Since ZEA is a potent toxin and may cause a risk to animal and human health, it is important to investigate the acute harmful effects Tacrolimus nmr of this mycotoxin. In the present study we showed that acute ZEA administration caused deleterious hematologic effects (Fig. 1) and drastically reduced the number and motility of live spermatozoa (Fig. 2) in male Swiss albino mice. The role of oxidative stress in the toxic effects of ZEA was also investigated. Interestingly, this mycotoxin decreased GST activity in the testes and kidney (Fig. 5B–C), increased SOD activity in the liver, kidney and testes (Fig. 4A–C), and increased CAT activity in the kidney
(Fig. 3B). Intracellular accumulation of reactive oxygen species can arise from toxic insults and can perturb the cell’s natural Doramapimod molecular weight antioxidant defense system resulting in damage to all major classes of biological macromolecules. During the last decades, the oxidative stress has been pointed out as major component of several biological and pathological processes like aging, inflammation, carcinogenesis and several other diseases (Halliwell and Gutteridge, 1999). Additionally, some reports suggest that oxidative stress is a key determinant of ZEA induced toxicity in vivo and in vitro ( Abid-Essefi et al., 2009, 2011; Ben Salah-Abbes et al., 2008; Hassen et al., 2007; Salah-Abbes et al., 2009a). In this context,
both enzymatic and non-enzymatic antioxidant defenses are fundamental to prevent oxidative stress and may also indicate the level of protection against foreign agents. In the present study, we found that acute ZEA treatment significantly increased catalase activity in the kidney and SOD activity in the liver, kidney and testes, suggesting compensatory increases in antioxidant enzyme activity in attempt to prevent oxidative damage to cells and macromolecules. In this context, such assumption could be supported by the fact that levels of non-enzymatic antioxidant defenses (NPSH and ascorbic acid) and of a marker of lipid peroxidation (TBARS) did not change significantly
in liver, kidney or testes after acute ZEA administration. Altogether, these results may suggest that ZEA affects enzymatic rather than non-enzymatic markers of oxidative stress, and that increased SOD and CAT activities in fact may counteract SPTLC1 oxidative damage and depletion of non-enzymatic antioxidant defenses.

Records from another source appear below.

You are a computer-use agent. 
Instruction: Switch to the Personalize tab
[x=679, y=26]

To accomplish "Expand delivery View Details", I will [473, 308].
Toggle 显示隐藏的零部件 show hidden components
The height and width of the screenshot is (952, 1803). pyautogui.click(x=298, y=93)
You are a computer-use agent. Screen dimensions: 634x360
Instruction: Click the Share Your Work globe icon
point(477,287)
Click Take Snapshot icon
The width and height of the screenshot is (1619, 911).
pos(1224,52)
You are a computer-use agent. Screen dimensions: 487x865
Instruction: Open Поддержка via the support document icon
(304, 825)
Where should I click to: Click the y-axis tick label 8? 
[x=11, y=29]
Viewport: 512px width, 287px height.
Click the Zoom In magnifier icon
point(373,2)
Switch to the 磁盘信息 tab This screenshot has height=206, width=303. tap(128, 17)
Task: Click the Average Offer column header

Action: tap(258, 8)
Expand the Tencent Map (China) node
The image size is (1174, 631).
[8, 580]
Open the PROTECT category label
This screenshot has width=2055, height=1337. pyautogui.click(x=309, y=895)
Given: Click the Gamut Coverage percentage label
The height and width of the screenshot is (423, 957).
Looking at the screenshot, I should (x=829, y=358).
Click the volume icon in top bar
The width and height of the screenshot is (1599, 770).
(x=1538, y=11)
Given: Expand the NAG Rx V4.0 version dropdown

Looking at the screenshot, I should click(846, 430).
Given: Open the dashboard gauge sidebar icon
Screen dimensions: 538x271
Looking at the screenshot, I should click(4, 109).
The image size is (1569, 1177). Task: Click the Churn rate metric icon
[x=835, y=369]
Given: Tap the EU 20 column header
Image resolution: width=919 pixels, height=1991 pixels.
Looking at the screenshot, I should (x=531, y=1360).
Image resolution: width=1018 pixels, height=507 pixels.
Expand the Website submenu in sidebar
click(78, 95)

In agreement with our results, Stadnik et al. (2010) have shown increased SOD activity in the liver after 10 days of ZEA (200 and 500 μg/kg, p.o.) administration, and that ascorbic acid content in rat liver was unchanged after 24 h or 10 days of ZEA administration. In addition, catalase activity increased in the liver and kidney of mice 24 h after ZEA (40 mg/kg, i.p.) administration (Zourgui et al., 2008). On the other hand, orally treated male Balb/c mice treatment for 28 days with ZEA (40 mg/kg, i.p.